The journalist has been accused of being involved “in terrorist activities“ and could be sentenced to 15 years in prison, it was reported.

The Belarusian presidency confirmed that it was an order from Lukashenko, according to the official Belta press agency.

Opposition leader Svetlana Tijanóvskaya, who last year faced Lukashenko in the fraudulent presidential elections in August that sparked months of protests, accused the regime of having organized an operation to detain 26-year-old Protasevich.

“No one can any longer be sure when it flies over Belarus. An international reaction is imposed!”, she said as she demanded an investigation from the International Civil Aviation Association.

Nexta claimed that the diversion was caused by a fight by Belarusian agents who were on board and said there was a bomb. Later, the Minsk airport announced that the alarm was ”wrong“.
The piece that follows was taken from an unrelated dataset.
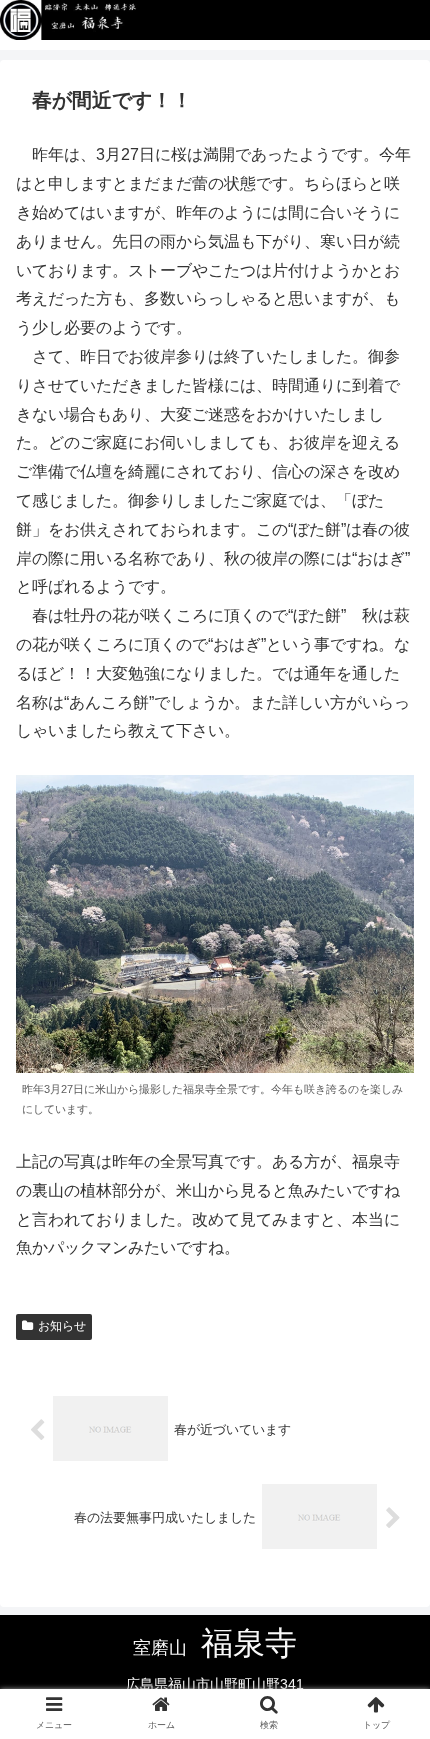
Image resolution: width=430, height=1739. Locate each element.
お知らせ (62, 1326)
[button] (388, 1626)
Massive condemnation of European countries, which demand the release of the opponent and warn of ”serious consequences.“

The President of Lithuania, Gitanas Nauseda, called for the involvement of NATO and the EU, accused Belarus of committing ”an odious action“ and demanded the journalist's release.

The EU demanded that Belarus ”all passengers“ on the plane continue to travel. The High Representative for Foreign Affairs, Josep Borrell, left a message on Twitter: “It is totally inadmissible. We hold the Belarusian government responsible for the safety of all passengers”.
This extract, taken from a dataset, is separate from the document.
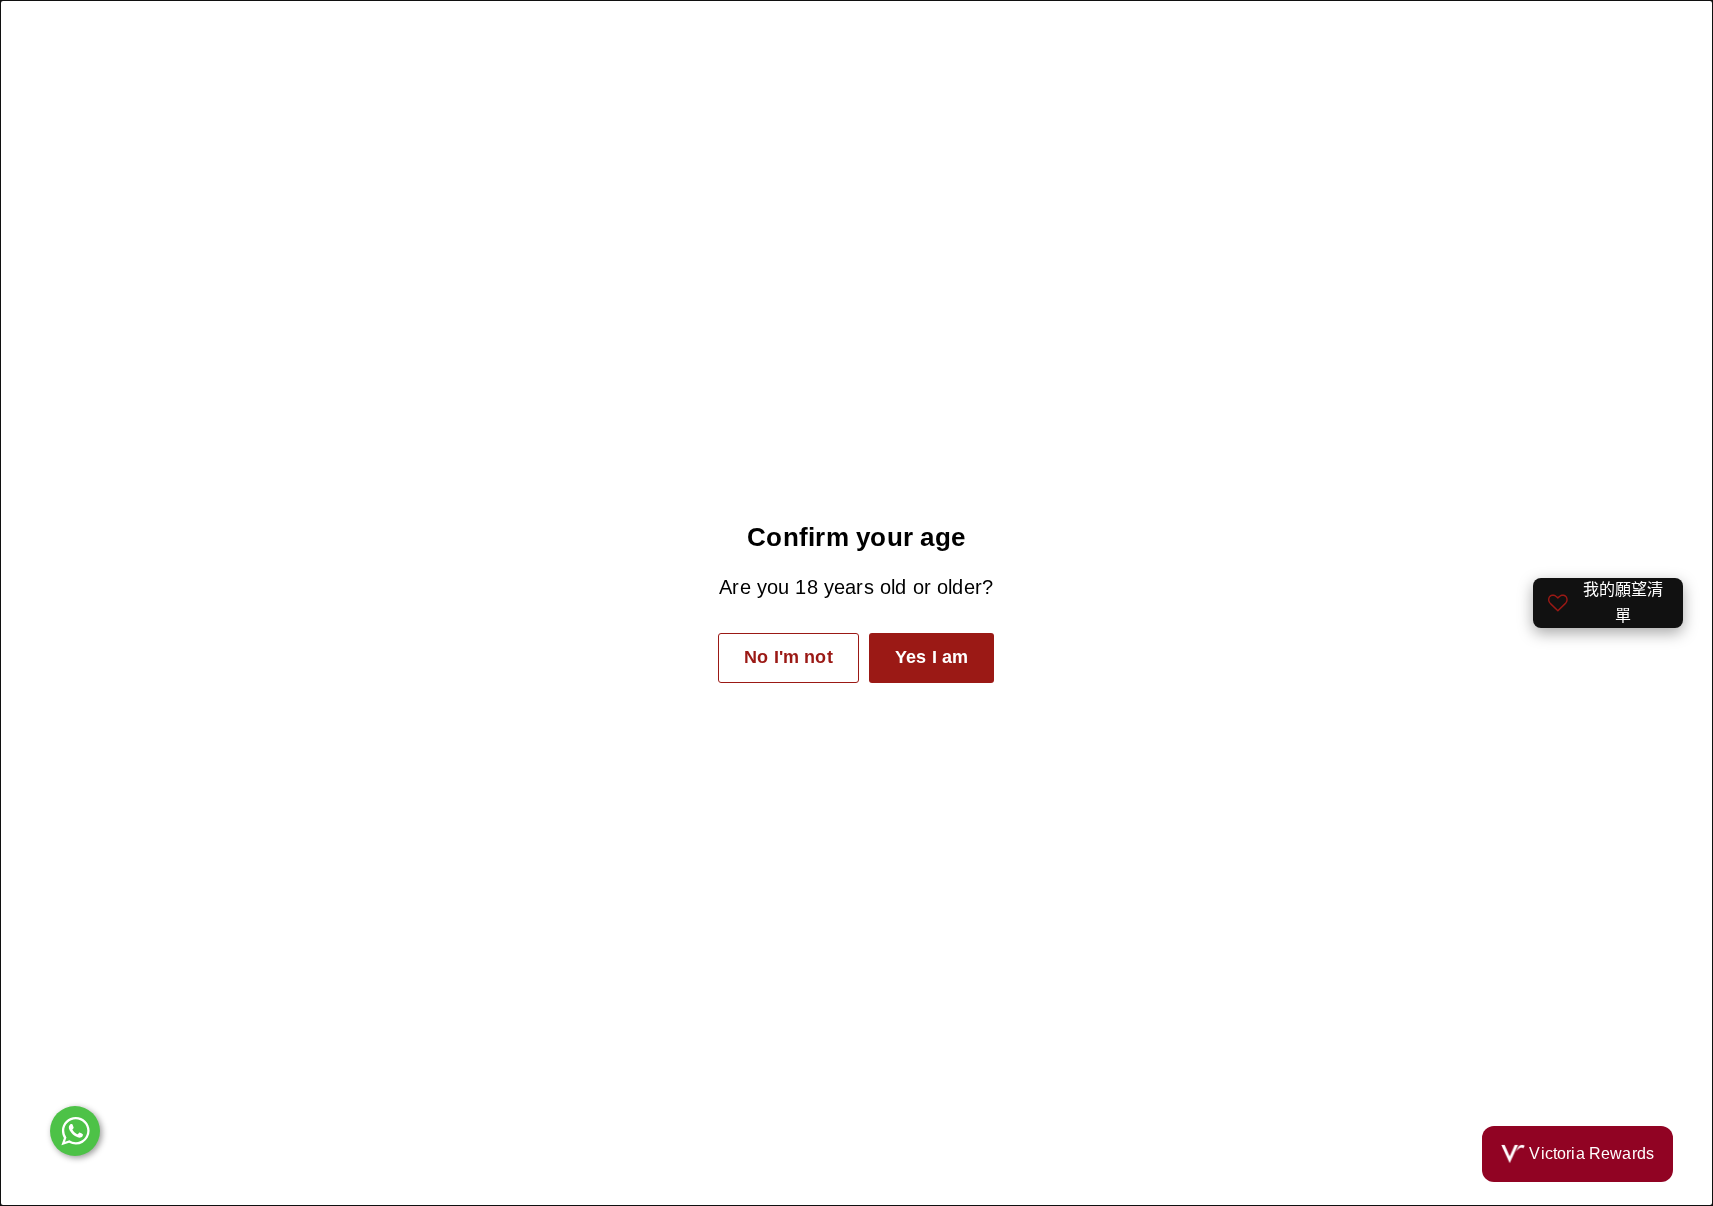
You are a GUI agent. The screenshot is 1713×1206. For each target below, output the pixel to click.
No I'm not (788, 657)
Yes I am (931, 657)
The plane landed in Vilnius later on Sunday, but without the Belarusian dissident.

Polish Prime Minister Mateusz Morawiecki accused Minsk of practicing ”a criminal act of state terrorism“. And from the UK, his Foreign Minister, Dominic Raab, said that Lukashenko's ”extravagant action will have consequences.“

U.S. Secretary of State Antony Blinken said in a statement on Sunday that the U.S. ”strongly condemns the forced diversion of a flight between two EU member states and the subsequent removal and arrest“ of Roman Protasevic. Blinken said the U.S. ”demands his immediate release.“

”This shocking act perpetrated by the Lukashenko regime endangered the lives of more than 120 passengers, including U.S. citizens,“ Blinken's statement said. ”Initial reports suggesting the involvement of the Belarusian security services and the use of Belarusian military aircraft to escort the plane are deeply concerning and require full investigation.”

Protasevich was one of the founders of Nexta, one of the main sources of news about the demonstrations in Belarus last year. Lukashenko carried out a brutal crackdown on these protests. Some 35,000 people were detained by police, according to human rights organizations. Dozens have been sentenced to jail and, according to official data, more than a thousand criminal cases have been opened.

Demonstrations subsided in winter, but repression continues. Last week 11 workers and journalists from the opposition portal Tut.by were arrested.

Categories: Politics, International.